Token efficiency is a harness property, not a model property

Cost-efficiency follows directly from this. A harness that burns four times the tokens to reach the same result is a hidden cost multiplier, regardless of what you pay for the subscription. By the same source, Codex CLI used roughly three to four times fewer tokens than Claude Code for equivalent tasks. That is an architecture difference, not a model difference.

This is why I keep coming back to OpenCode. It is bring-your-own-key, so you pay the API directly and you are free to point it at whatever model is cheapest for the job. The harness and the model become independent choices, which is exactly what you want when you are optimizing cost. You can run a cheap open-weight model in an efficient harness and capture most of the value of an expensive stack.

ToolCost modelModel choice
OpenCodeBYOK, pay API directlyAny model
Cursor$20/mo, some BYOKRouted, partial freedom
Claude Code$20/mo (Pro), $100/mo (Max)Anthropic only

Anthropic is currently running the Cloud Provider playbook. They are not in a good position to compete with cheap Chinese models. They are running at a loss, so their priority is to capture market share and lock in customers by offering credits. I recommend companies to think carefully before locking in to a proprietary harness, and it doesn’t matter which one you pick even though, the cost of switching is still very low compared to switching cloud providers.

The expensive model is often not the cost-efficient one

When you look at cost per resolved problem rather than raw score, the ranking inverts. The models cluster within single digits of each other on SWE-bench while the price per problem spreads across more than an order of magnitude (AgentMarketCap).

ModelSWE-bench resolvedCost/problem
Claude Opus 4.665.3%$1.12
GPT-5.4 (medium)62.8%$0.63
Gemini 3.1 Pro62.3%$0.66
Claude Sonnet 4.660.7%$1.02
Step-3.5-Flash59.6%$0.14

Step-3.5-Flash sits about five points below Claude Opus and costs roughly an eighth as much per problem. Across the full range, the output-token price gap between Claude Opus and the budget models reaches about 62 times. For a lot of everyday work, five points of accuracy is not worth eight times the bill.

That said, the premium models earn their keep on hard work.
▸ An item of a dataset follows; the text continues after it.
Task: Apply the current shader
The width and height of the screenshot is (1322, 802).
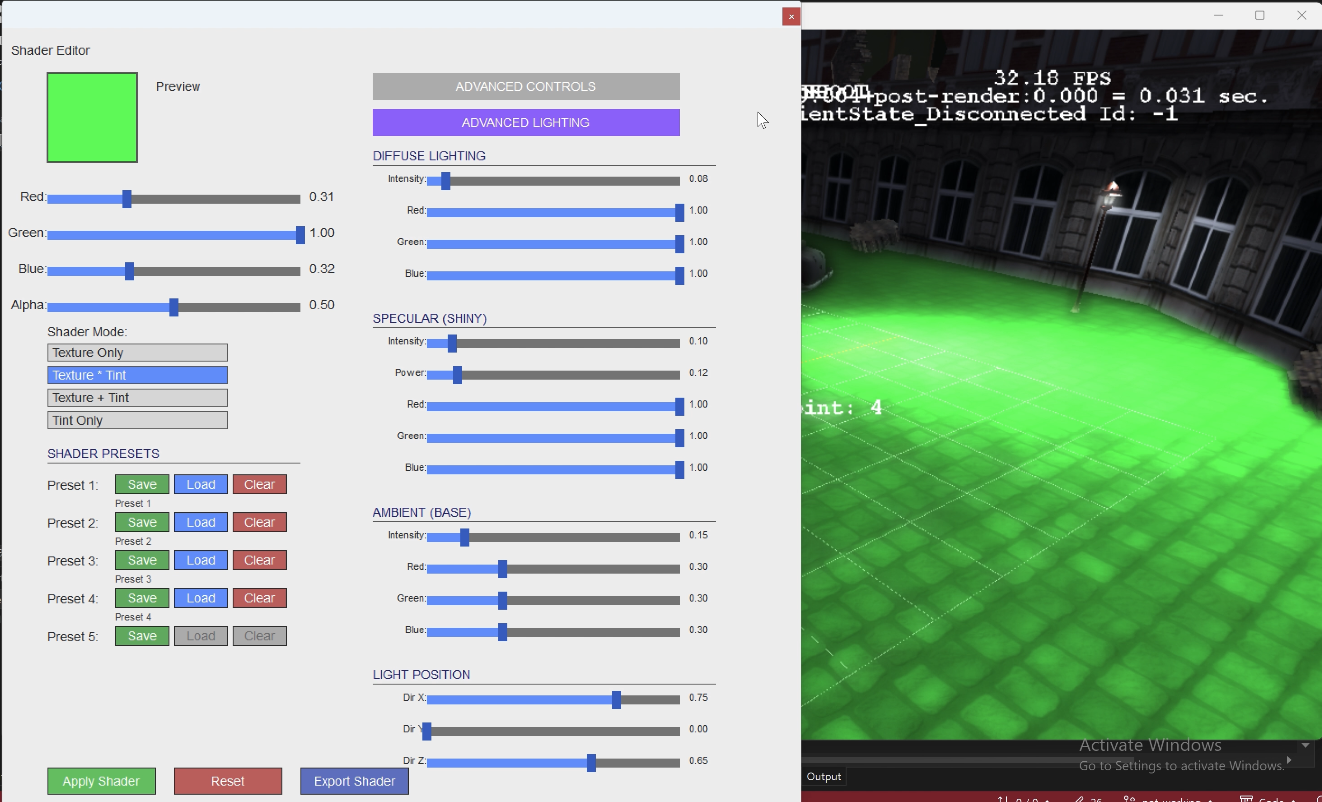Action: pos(101,781)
A 100-task benchmark from SitePoint found Cursor more cost-efficient on simple, high-frequency tasks while Claude Code pulled ahead on full-feature, multi-file implementations, with the crossover around multi-file modules (SitePoint). So the honest answer is task-dependent: cheap models for the bulk of the volume, premium models for the genuinely complex pieces.

Benchmarks are one data point, not the answer

A few caveats keep me from trusting any single leaderboard. SWE-bench Verified is saturating near 90%, which means it has lost most of its discriminating power at the top. Harness effects mean the published number depends heavily on the scaffold. And some tools, like Cursor, report their own internal benchmark rather than the public one, which makes direct comparison harder.

The practical consequence is that the only benchmark that answers your question is your own codebase with your own task mix. Independent aggregators like Artificial Analysis are useful for triangulation, but they are a starting point, not a verdict. Though, special mention to Artificial Analysis for including harness efficiency in their scoring, this is getting interesting.

What I settled on

As of today, I essentially run on 2 distinct tools: OpenCode and Cursor.

OpenCode is an efficient bring-your-own-key harness that can use any cheap model like GLM 5.1, open-weight or otherwise, and pay only for what I use. For the hard multi-file/multi-repository work where the extra accuracy clearly pays off, I reach for a premium harness like Cursor, directly integrated with my IDE. Though, to be honest, it’s also because I am old-school and prefer the IDE experience. But the important point here is that the split follows the task complexity rather than the marketing.

If you take one thing from this: measure cost per finished task on your own work, not leaderboard score. The harness you choose and the task complexity you actually face will decide your bill far more than which lab trained the model. And remember that the American labs are merchants of tokens, not models. It’s in their interest to sell you as many tokens as possible, not the other way around.